Heroes at Odds by Moira J. Moore (4/5 stars, book 6 in the Heroes series) — humorous fantasy; Lee finds out she was betrothed before she became a Shield, magic users go head-to-head, and Taro's home is threatened again. This is the last one that will be available in paperback, much to my disappointment. The author will make the final installment available online.
Feed by Mira Grant (4/5 stars, reread, readalong) — post-apocalyptic horror/political thriller; bloggers follow a Presidential campaign in a world very much changed by a zombie apocalypse. The second part of the readalong is here.
Grave Peril by Jim Butcher (3/5 stars, audio, book 3 in the Dresden Files) — detective noir urban fantasy; Harry Dresden contends with ghosts, a possessive fairy godmother, and vampires in what many fans say is a turning point of the series. I'm still only listening because I like how James Marsters reads them.
Map of Time by Félix J. Palma (3/5 stars, book club selection) — steampunk time travel; wins the award for most misleading jacket blurb in my recent memory, as the jacket blurb events don't show up until the last third.

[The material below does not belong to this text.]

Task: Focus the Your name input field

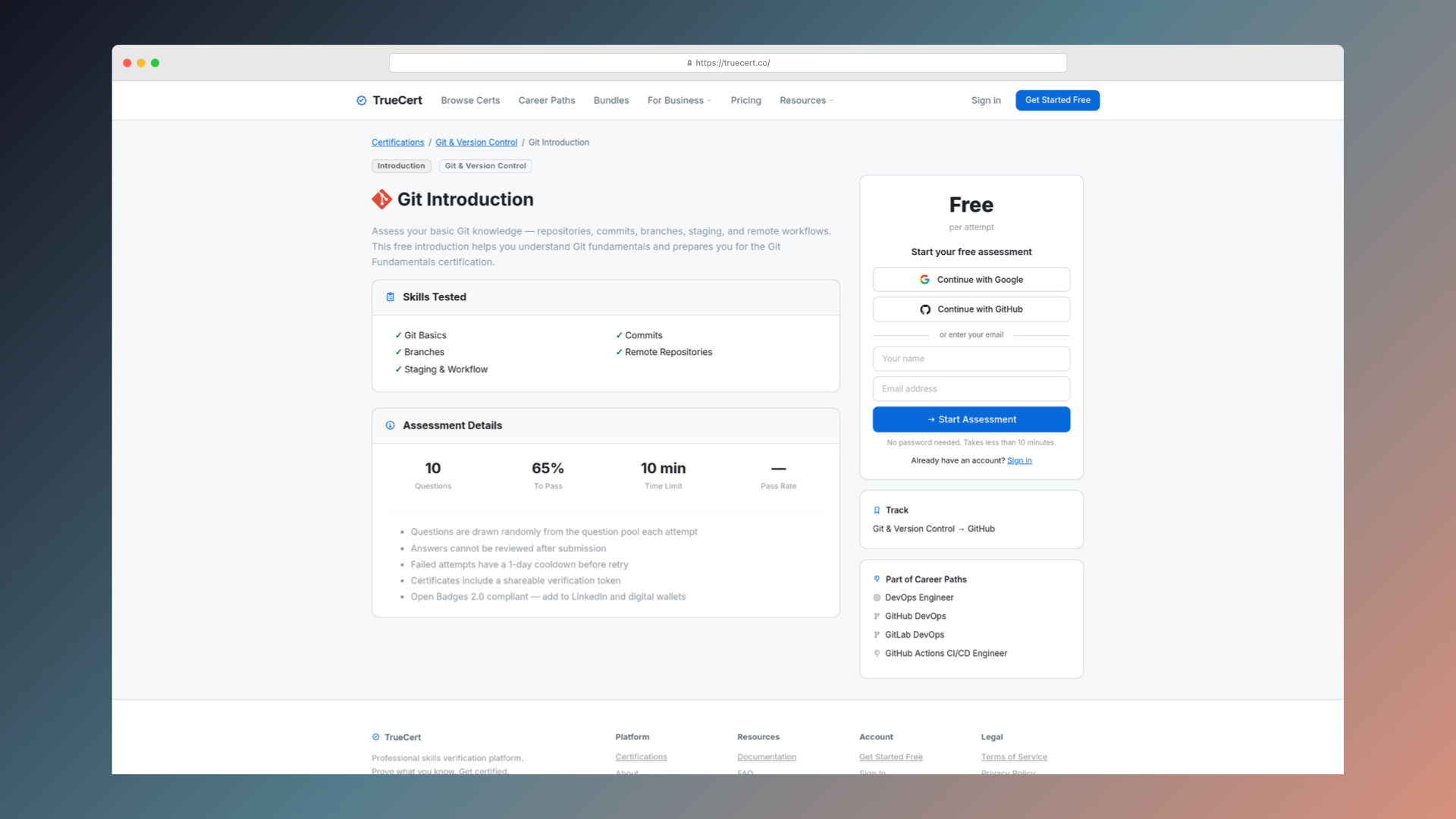Action: 971,359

The other two parts are about a man who loses the love of his life to Jack the Ripper and goes back in time to save her, and a future savior of mankind who isn't all he seems, and who mires himself in further lies.

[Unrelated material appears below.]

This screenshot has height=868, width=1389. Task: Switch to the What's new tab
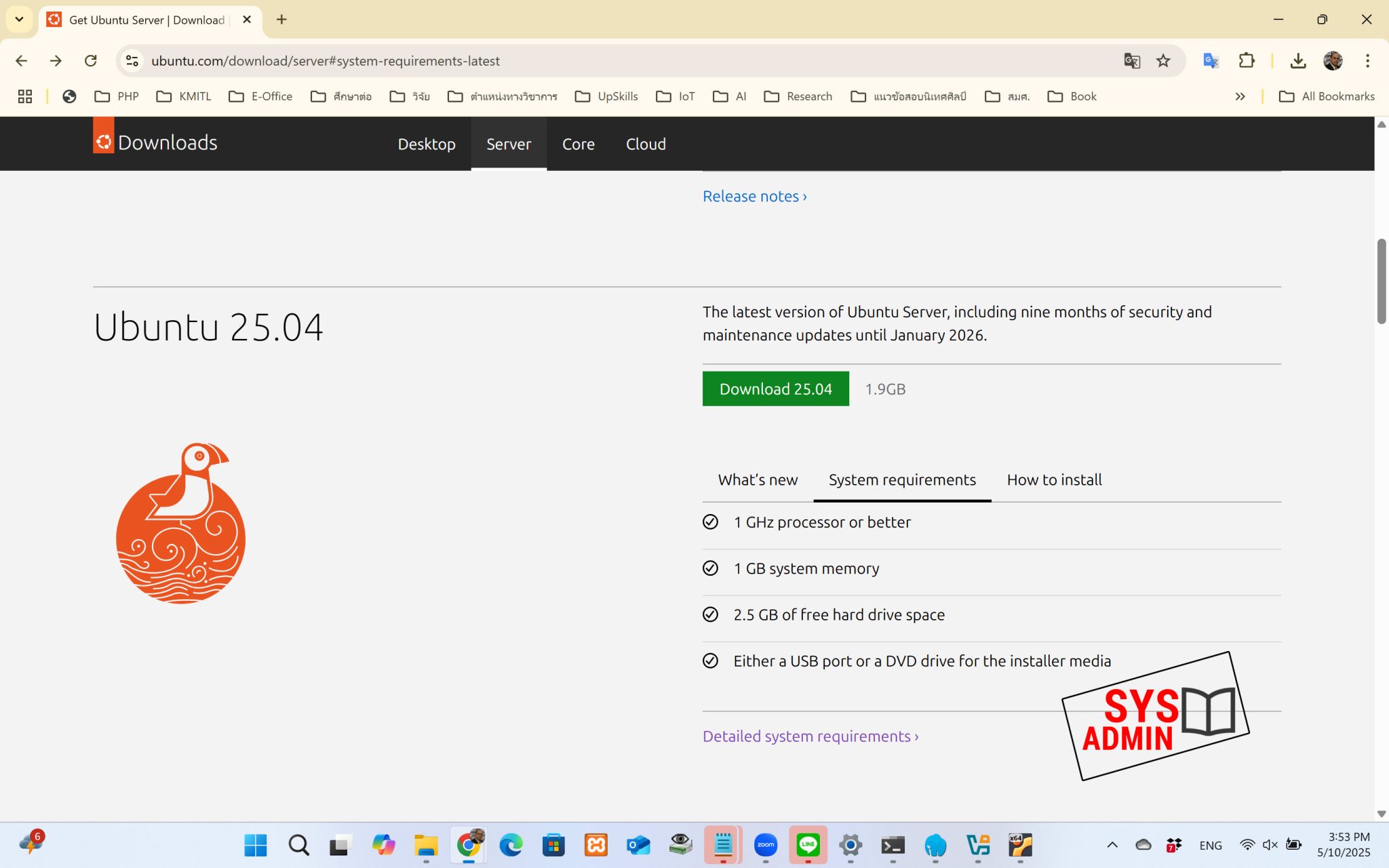758,479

The Forest of Hands and Teeth by Carrie Ryan (2/5 stars, audio) — YA post-apocalyptic horror; a girl born after the zombie apocalypse pouts her way through woods infested with zombies. Pardon me, "unconsecrated." Possibly a decent read spoiled by a terrible narrator.
Plum Lucky by Janet Evanovich (2/5 stars, Stephanie Plum between the numbers, audio) — humor/mystery; not a lot to distinguish this installment of the Stephanie Plum series where she meets a wannabe leprechaun and rescues Grandma Mazur from a small-time gangster.
Discount Armageddon by Seanan McGuire (5/5 stars, InCryptid #1, release date 3/6/12) — humorous urban fantasy; Verity Price wants a chance to pursue her dream of a career of ballroom dancing before her family calling as a cryptozoologist takes over. Can't recommend this highly enough, which is why I'm giving away 5 copies of it.
Interview with Seanan McGuire, by a long shot. Likely helped by the giveaway and the fact that Seanan McGuire is awesome.
Writing romance and sex, in honor of Valentine's Day.
Stuff and things, with some random bullet points. This indicates the seat-of-the-pants approach is working for me.
Another progress post, where I discuss my progress on SWANoWriMo, my writing group's answer to the fact that our lives are too hectic to write 50k in November.
Narrative kinks, because nothing gets people's attention like handcuffs. Not as controversial as it sounds; it's about what I like to see in stories I read or movies I watch.